● **Document text**

Stanford’s Three Books program prompts students to think about sustainability and equity

Earth systems Professor Noah Diffenbaugh aims to engage first-year students in challenging discussions with his Three Books selections centered on sustainability and equity.

Following 13 years of tradition, Stanford’s incoming, first-year students have received a special package for the summer: three books, carefully curated by a Stanford faculty member. Their assignment is to read all three prior to New Student Orientation, which will include a panel discussion with the authors.

Three Books

The Three Books this year are Homegoing by Yaa Gyasi, The Sixth Extinction: An Unnatural History by Elizabeth Kolbert and Salvage the Bones by Jesmyn Ward (Image credit: L.A. Cicero)

This year’s selections for the Three Books program were chosen by Noah Diffenbaugh, a professor of Earth system science, and center on the theme of sustainability and equity.

“In my research, I’m interested in understanding what it is about the physical climate – heat waves, drought, floods – that most impacts people and ecosystems,” said Diffenbaugh, who teaches in the School of Earth, Energy & Environmental Sciences. “Once you begin to examine the relationship between people and the environment, it becomes clear that the big global challenges for this generation lie at the intersection of sustainability and equity – the two are inextricably linked.”

Diffenbaugh selected the books Homegoing by Yaa Gyasi, BA ’11; The Sixth Extinction: An Unnatural History by Elizabeth Kolbert; and Salvage the Bones by Jesmyn Ward, BA ’99, MA ’00, a former Stegner Fellow in Stanford’s Creative Writing Program.

Engaging in difficult discussions

When Diffenbaugh was an incoming Stanford undergraduate, the Three Books program didn’t exist, but he and the other students in his dorm were assigned new student reading by their resident fellows. He still has that book, Barbara Kingsolver’s Animal Dreams, in his office.

“I definitely drew inspiration for my selections from that experience,” Diffenbaugh said. “And it happens that the author that was selected when I was an incoming student has written quite a bit about climate change and sustainability since then.”

● **Exercise inputs**

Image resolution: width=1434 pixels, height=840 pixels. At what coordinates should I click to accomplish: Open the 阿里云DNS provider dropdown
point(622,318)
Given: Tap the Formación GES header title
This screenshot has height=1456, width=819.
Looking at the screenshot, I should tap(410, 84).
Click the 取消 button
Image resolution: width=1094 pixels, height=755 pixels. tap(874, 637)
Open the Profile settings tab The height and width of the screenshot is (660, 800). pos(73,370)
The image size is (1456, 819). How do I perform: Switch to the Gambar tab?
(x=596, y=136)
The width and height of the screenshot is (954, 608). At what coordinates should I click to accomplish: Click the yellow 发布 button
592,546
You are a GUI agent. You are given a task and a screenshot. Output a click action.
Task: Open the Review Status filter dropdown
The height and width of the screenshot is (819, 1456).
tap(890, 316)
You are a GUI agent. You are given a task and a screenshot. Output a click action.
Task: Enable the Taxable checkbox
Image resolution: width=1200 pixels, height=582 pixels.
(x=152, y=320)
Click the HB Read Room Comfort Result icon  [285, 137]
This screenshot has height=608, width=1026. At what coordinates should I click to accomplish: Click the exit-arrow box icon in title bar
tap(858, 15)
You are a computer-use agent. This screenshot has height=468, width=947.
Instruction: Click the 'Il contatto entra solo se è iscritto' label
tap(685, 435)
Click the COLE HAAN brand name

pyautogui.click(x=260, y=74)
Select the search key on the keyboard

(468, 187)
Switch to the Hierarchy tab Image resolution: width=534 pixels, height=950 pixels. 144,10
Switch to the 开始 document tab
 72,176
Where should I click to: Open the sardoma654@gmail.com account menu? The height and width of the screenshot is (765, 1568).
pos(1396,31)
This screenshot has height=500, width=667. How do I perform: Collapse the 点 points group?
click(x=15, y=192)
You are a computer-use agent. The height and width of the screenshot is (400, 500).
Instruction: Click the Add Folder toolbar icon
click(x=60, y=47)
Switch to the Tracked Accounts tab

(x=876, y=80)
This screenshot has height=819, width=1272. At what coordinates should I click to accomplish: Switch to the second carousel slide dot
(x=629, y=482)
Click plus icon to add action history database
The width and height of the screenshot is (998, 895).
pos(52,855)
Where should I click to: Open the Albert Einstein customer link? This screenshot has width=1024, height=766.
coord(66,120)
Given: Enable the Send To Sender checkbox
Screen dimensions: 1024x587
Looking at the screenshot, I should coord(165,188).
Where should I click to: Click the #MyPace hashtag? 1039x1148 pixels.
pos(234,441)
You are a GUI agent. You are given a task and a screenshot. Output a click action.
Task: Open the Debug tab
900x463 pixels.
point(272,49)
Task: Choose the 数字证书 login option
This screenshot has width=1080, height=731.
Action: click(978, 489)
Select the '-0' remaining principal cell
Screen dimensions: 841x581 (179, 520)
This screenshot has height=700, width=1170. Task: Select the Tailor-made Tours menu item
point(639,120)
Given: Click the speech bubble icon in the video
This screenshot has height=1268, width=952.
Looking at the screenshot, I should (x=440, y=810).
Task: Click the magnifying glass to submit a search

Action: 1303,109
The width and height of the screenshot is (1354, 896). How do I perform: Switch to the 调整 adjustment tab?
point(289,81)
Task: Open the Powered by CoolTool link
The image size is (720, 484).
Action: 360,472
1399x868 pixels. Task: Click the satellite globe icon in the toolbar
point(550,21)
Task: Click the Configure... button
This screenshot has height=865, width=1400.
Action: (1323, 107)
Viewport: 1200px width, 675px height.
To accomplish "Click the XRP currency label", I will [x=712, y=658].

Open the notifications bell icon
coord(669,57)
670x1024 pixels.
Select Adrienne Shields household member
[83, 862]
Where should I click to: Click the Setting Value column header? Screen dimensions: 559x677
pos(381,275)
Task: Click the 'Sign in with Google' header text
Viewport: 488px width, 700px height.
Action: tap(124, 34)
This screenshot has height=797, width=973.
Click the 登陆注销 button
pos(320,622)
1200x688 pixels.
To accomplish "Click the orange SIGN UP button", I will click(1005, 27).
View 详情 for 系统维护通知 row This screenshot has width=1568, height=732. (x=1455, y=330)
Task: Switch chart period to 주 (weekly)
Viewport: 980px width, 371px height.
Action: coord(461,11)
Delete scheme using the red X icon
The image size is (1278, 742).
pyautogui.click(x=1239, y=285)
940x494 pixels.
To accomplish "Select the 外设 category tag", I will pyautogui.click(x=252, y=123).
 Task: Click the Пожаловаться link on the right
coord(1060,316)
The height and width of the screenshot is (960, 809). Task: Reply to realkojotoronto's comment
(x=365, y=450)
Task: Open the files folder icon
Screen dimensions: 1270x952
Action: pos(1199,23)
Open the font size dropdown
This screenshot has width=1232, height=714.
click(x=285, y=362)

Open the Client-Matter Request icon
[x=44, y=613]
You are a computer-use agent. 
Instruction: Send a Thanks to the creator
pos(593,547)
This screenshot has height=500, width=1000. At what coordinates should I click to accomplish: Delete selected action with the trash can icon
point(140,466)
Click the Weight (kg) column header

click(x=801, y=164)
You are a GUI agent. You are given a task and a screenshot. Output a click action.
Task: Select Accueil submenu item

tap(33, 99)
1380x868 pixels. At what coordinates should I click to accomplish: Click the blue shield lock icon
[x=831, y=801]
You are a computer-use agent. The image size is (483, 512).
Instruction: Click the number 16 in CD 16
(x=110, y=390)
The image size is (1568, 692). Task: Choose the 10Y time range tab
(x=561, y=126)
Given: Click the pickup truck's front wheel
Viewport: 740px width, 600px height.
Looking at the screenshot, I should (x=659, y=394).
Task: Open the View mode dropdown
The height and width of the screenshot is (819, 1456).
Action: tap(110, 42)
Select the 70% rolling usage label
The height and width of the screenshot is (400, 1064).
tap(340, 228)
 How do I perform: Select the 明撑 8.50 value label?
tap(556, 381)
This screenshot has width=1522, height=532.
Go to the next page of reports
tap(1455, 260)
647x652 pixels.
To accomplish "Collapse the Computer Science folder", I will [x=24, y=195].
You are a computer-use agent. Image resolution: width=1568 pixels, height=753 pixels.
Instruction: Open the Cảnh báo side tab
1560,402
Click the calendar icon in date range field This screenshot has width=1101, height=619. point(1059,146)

● **Problems to solve**
[1] According to the Three Books article, which book was Diffenbaugh assigned to read as an incoming Stanford undergraduate?
[2] Revise the rows from the first row up to and including the line with "(x=629, y=482)", changing "Instruction" to "Command" and leaving everything else unchanged.

● **The solutions**
[1] He was assigned Barbara Kingsolver's Animal Dreams.

[2]
Image resolution: width=1434 pixels, height=840 pixels. At what coordinates should I click to accomplish: Open the 阿里云DNS provider dropdown
point(622,318)
Given: Tap the Formación GES header title
This screenshot has height=1456, width=819.
Looking at the screenshot, I should tap(410, 84).
Click the 取消 button
Image resolution: width=1094 pixels, height=755 pixels. tap(874, 637)
Open the Profile settings tab The height and width of the screenshot is (660, 800). pos(73,370)
The image size is (1456, 819). How do I perform: Switch to the Gambar tab?
(x=596, y=136)
The width and height of the screenshot is (954, 608). At what coordinates should I click to accomplish: Click the yellow 发布 button
592,546
You are a GUI agent. You are given a task and a screenshot. Output a click action.
Task: Open the Review Status filter dropdown
The height and width of the screenshot is (819, 1456).
tap(890, 316)
You are a GUI agent. You are given a task and a screenshot. Output a click action.
Task: Enable the Taxable checkbox
Image resolution: width=1200 pixels, height=582 pixels.
(x=152, y=320)
Click the HB Read Room Comfort Result icon  [285, 137]
This screenshot has height=608, width=1026. At what coordinates should I click to accomplish: Click the exit-arrow box icon in title bar
tap(858, 15)
You are a computer-use agent. This screenshot has height=468, width=947.
Command: Click the 'Il contatto entra solo se è iscritto' label
tap(685, 435)
Click the COLE HAAN brand name

pyautogui.click(x=260, y=74)
Select the search key on the keyboard

(468, 187)
Switch to the Hierarchy tab Image resolution: width=534 pixels, height=950 pixels. 144,10
Switch to the 开始 document tab
 72,176
Where should I click to: Open the sardoma654@gmail.com account menu? The height and width of the screenshot is (765, 1568).
pos(1396,31)
This screenshot has height=500, width=667. How do I perform: Collapse the 点 points group?
click(x=15, y=192)
You are a computer-use agent. The height and width of the screenshot is (400, 500).
Command: Click the Add Folder toolbar icon
click(x=60, y=47)
Switch to the Tracked Accounts tab

(x=876, y=80)
This screenshot has height=819, width=1272. At what coordinates should I click to accomplish: Switch to the second carousel slide dot
(x=629, y=482)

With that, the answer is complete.